University of Otago researchers have learnt more about how viruses operate and can evade the immune system and are now using their discovery to help learn more about COVID-19.
The recent research, led by Dr Mihnea Bostina and PhD student Sai Velamoor from the Department of Microbiology and Immunology and Otago Micro and Nano Imaging, Electron Microscopy, specifically looked at the Oryctes rhinoceros nudivirus (OrNV) virus, an important biocontrol agent against the coconut rhinoceros beetle, a devastating pest for coconut and oil palm trees in Southeast Asia and the Pacific Islands.
The Otago scientists found the virus used a “decoy” strategy to evade the immune system. Dr Bostina explains the findings are a small step in the bid to better understand infectious disease. The research team is now using the same technique to investigate changes in cells infected with SARS-CoV-2, the coronavirus that causes COVID-19.
“We have used the same technique to investigate changes in cells infected with SARS-CoV-2 and are continuing work in this area,” said Dr Bostina. He further explained that viruses that replicate and assemble inside the nucleus have evolved special approaches to modify the nuclear landscape for their advantage. The research team used electron microscopy to investigate cellular changes occurring during nudivirus infection and found a unique mechanism for how the virus works.
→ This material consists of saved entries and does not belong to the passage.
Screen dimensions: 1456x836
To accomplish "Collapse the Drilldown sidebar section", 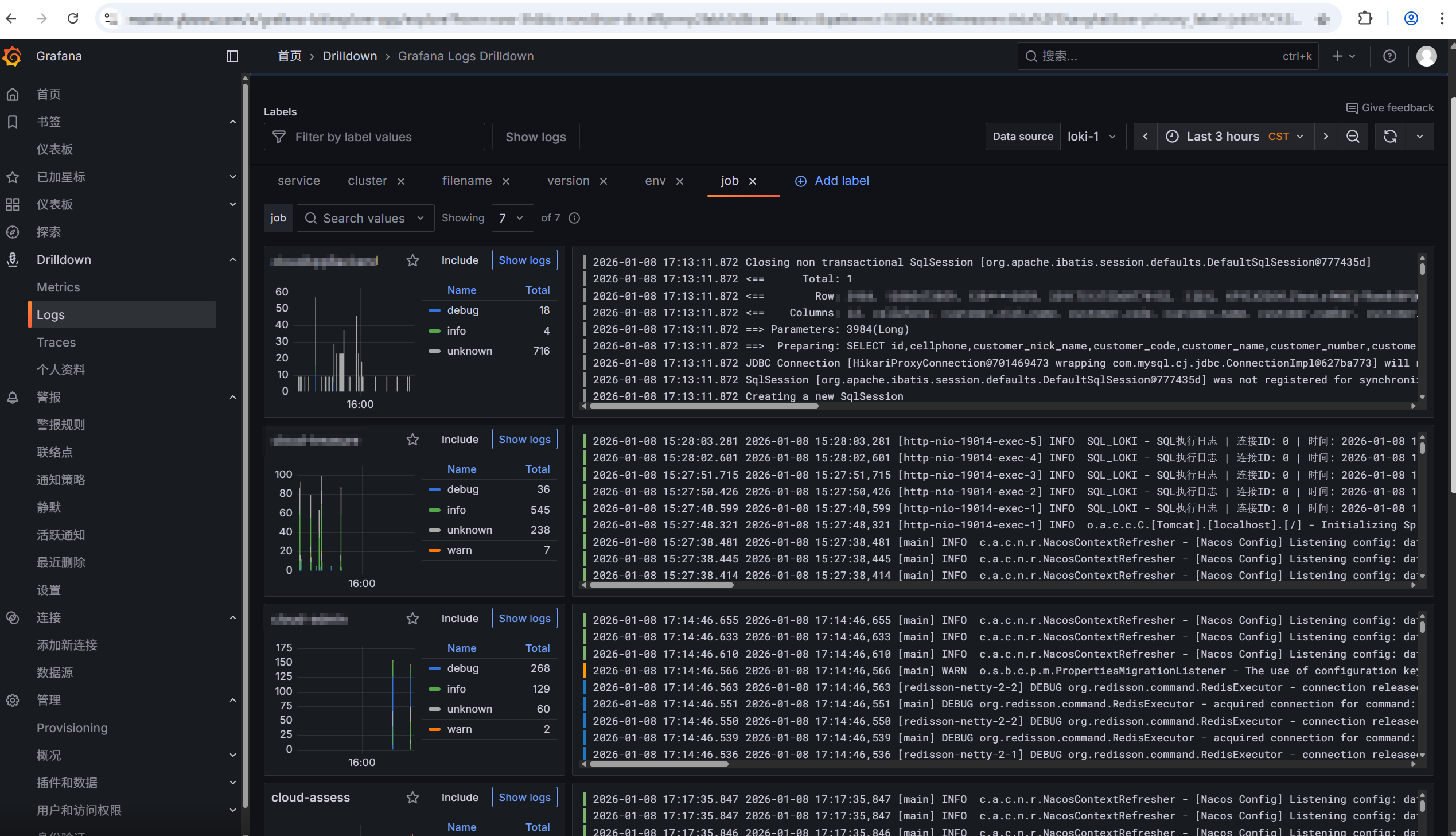I will coord(232,260).
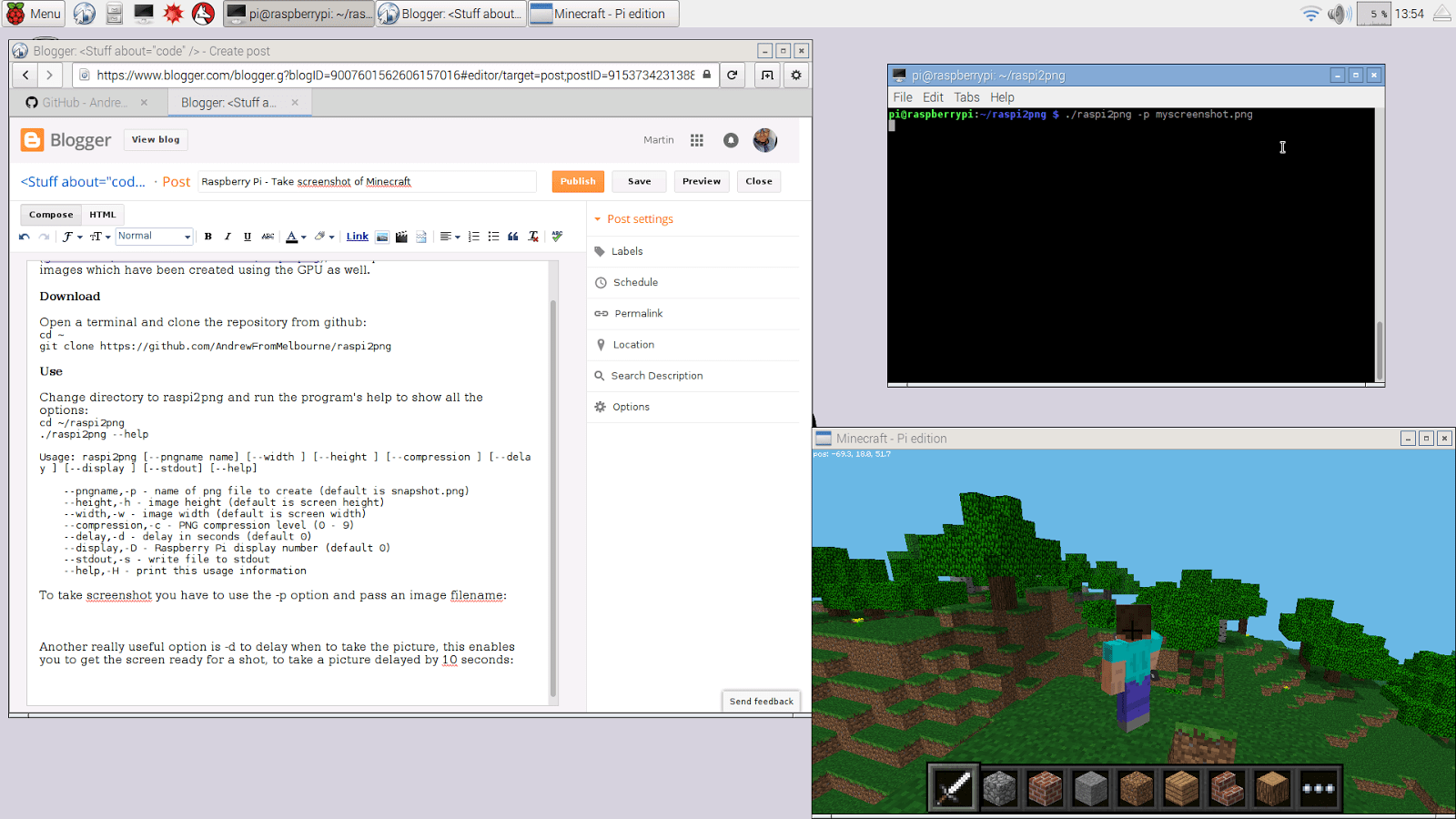The width and height of the screenshot is (1456, 819).
Task: Select the sword in the Minecraft hotbar
Action: click(x=953, y=787)
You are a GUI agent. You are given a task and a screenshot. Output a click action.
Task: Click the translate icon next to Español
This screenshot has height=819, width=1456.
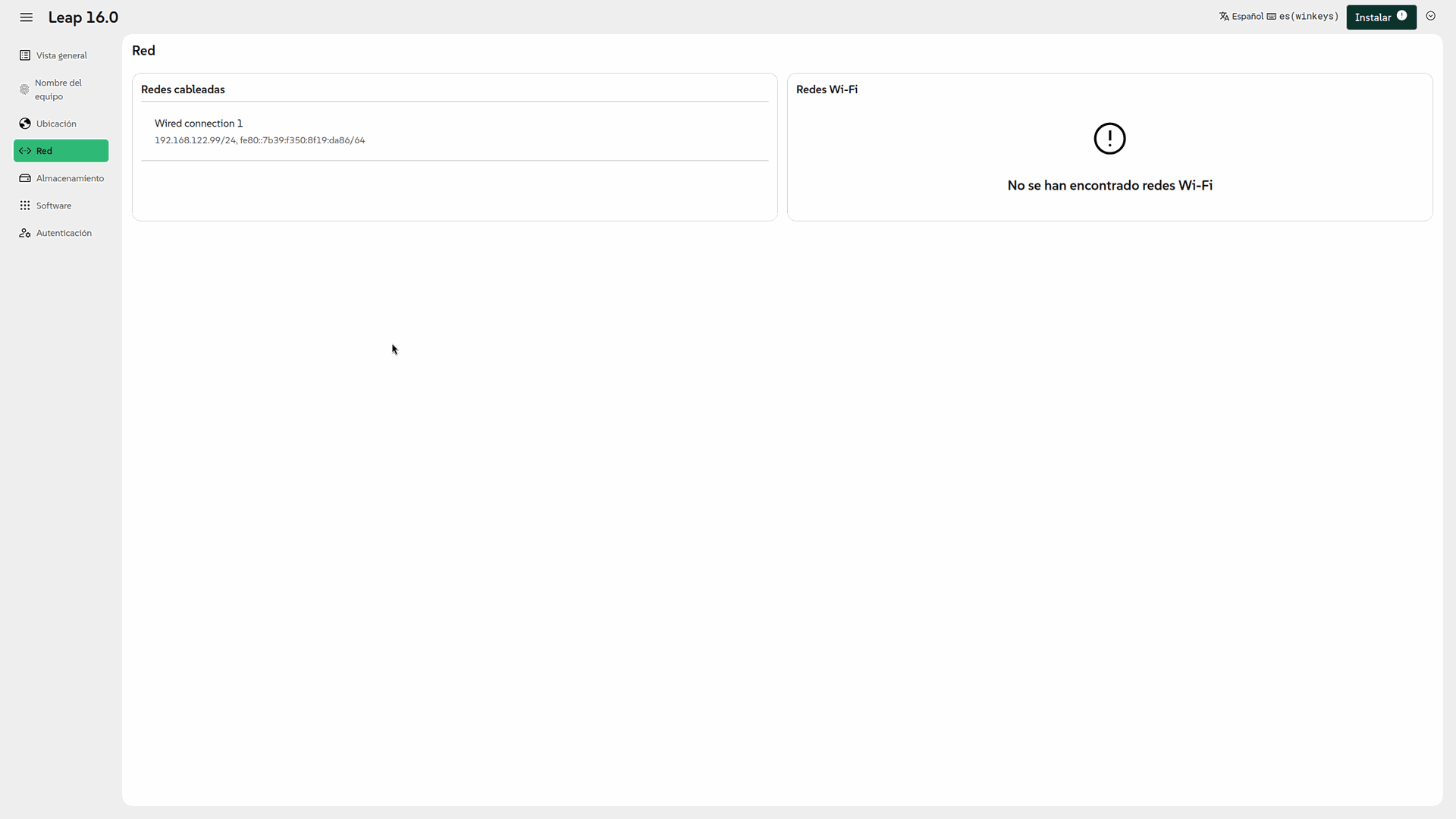pos(1224,17)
“Our study revealed that the virus acquires a membrane inside the nucleus of the infected cell and it gets fully equipped to infect new cells at this precise location. This is in contrast with other enveloped viruses – like coronavirus, which is also an enveloped virus – which derive their membranes from other cellular compartments. After it gets fully assembled, the virus uses a clever tactic of passing through different environments, packed inside various membrane structures until it gets released at the cellular membrane,” says Velamoor. This strategy implies that many of the viruses released by the infected cells will be enclosed in a cellular membrane while travelling inside the infected organism.
“This means they will be missed by the immune system and they can use this membrane decoy to penetrate any other type of cells, without the need of a virus-specific receptor. It shows for the very first time a clever strategy available to insect viruses. It will be interesting to find in what measure other types of viruses – like the ones infecting humans – are also capable of carrying out a similar process,” says Velamoor.
Dr Bostina says the research demonstrates another manner in which viruses are capable of hijacking infected cells and alerts scientists to the novel mechanism of viral transmission.
The research has just been published in mBio, a science journal published by the American Society for Microbiology.